PAGE TEXT -

§

1700 BROADWAY CO., Plaintiff-Appellant, v. GREATER NEW YORK MUTUAL INSURANCE COMPANY, Defendant-Respondent.

Decided: September 16, 2008

GONZALEZ, J.P., BUCKLEY, MOSKOWITZ, RENWICK, DeGRASSE, JJ. Conway, Farrell, Curtin & Kelly, P.C., New York (Darrel John of counsel), for appellant. Thomas D. Hughes, New York (Richard C. Rubinstein of counsel), for respondent.

Order and judgment (one paper), Supreme Court, New York County (Emily Jane Goodman, J.), entered February 19, 2008, which granted defendant's motion to dismiss the complaint and declared it was not required to defend or indemnify plaintiff in an underlying personal injury action, unanimously affirmed, with costs.   Appeal from order, same court and Justice, entered May 15, 2008, which denied plaintiff's motion for reargument, unanimously dismissed, without costs, as taken from a nonappealable paper.

 Under the terms of a commercial general liability policy issued by defendant, plaintiff, named as an additional insured, was required to give defendant notice of a claim or suit as soon as practicable.   Absent a valid excuse, the failure to satisfy this notice requirement, which is a condition precedent to coverage, vitiates the policy (Security Mut. Ins. Co. of N.Y. v. Acker-Fitzsimons Corp., 31 N.Y.2d 436, 440, 340 N.Y.S.2d 902, 293 N.E.2d 76 [1972] ).

 It is undisputed that plaintiff did not serve defendant with notice of the underlying personal injury action until eight months after plaintiff was served with the summons and complaint naming it as a defendant therein.   Plaintiff has offered no excuse for this delay.   Such delay without explanation constituted late notice as a matter of law.   Defendant was not required to demonstrate prejudice by reason of the delay in order to disclaim coverage.   New York has generally adhered to a no-prejudice rule, which allows a personal injury insurer in commercial general liability cases to disclaim coverage due to late notice of claim regardless of whether or not the insurer suffered any harm by reason of the delay (see Argo Corp. v. Greater N.Y. Mut. Ins. Co., 4 N.Y.3d 332, 794 N.Y.S.2d 704, 827 N.E.2d 762 [2005] ).1

 The named insured cannot be deemed to have provided timely notice of the lawsuit to defendant on behalf of plaintiff since the notice requirement in the policy applies equally to both primary and additional insureds, and notice provided by one insured in accordance with the policy terms will not be imputed to another (Travelers Ins. Co. v. Volmar Constr. Co., 300 A.D.2d 40, 44, 752 N.Y.S.2d 286 [2002] ).   An exception might exist where two claimants are similarly situated, i.e., where their interests are not adverse to each other, in which case notice by one may also be deemed applicable to a claim by another (see e.g. Motor Vehicle Acc. Indem. Corp. v. United States Liab. Ins. Co., 33 A.D.2d 902, 307 N.Y.S.2d 685 [1970] ).   Here, plaintiff, an out-of-possession landlord of the premises where the accident in the underlying personal injury action took place, had an interest adverse to the primary insured, the tenant in the premises, from the moment the complaint was served naming them both as defendants.   This adversity was confirmed when plaintiff and the primary insured filed cross claims against each other.   Under these circumstances, notice of suit by the primary insured cannot be deemed timely notice by plaintiff.

§

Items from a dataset

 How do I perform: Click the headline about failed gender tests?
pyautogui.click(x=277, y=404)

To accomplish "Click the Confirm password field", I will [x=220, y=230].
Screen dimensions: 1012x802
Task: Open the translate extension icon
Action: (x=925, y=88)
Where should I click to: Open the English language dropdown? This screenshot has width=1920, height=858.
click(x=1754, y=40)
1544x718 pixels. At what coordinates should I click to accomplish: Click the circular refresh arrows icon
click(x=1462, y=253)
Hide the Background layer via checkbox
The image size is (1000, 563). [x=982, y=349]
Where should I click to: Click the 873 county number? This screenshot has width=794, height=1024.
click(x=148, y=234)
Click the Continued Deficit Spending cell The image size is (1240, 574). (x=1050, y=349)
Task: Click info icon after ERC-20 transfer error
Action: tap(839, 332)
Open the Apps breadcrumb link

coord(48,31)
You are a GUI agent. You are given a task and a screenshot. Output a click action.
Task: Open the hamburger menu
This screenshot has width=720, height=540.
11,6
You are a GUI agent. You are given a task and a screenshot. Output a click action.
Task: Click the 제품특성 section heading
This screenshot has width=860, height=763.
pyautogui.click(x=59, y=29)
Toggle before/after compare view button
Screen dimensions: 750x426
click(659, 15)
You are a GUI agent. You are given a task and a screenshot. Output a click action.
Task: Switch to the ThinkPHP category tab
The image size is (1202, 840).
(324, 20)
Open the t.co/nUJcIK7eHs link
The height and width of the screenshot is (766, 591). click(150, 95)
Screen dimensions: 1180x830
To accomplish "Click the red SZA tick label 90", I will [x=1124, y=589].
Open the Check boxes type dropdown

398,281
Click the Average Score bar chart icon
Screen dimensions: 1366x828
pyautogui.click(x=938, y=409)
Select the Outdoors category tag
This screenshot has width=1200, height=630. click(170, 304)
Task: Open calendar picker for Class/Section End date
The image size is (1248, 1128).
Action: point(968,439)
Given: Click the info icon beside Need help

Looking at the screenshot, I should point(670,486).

§

EXERCISES TO COMPLETE -
**a)** According to the court decision, how long after being served with the summons and complaint did the plaintiff notify the defendant of the personal injury action?
**b)** Return the passage of the court decision starting with "Decided: September 16, 2008" and going on through "counsel), for respondent.".

ANSWERS TO THE EXERCISE -
**a)** Eight months.

**b)**
Decided: September 16, 2008

GONZALEZ, J.P., BUCKLEY, MOSKOWITZ, RENWICK, DeGRASSE, JJ. Conway, Farrell, Curtin & Kelly, P.C., New York (Darrel John of counsel), for appellant. Thomas D. Hughes, New York (Richard C. Rubinstein of counsel), for respondent.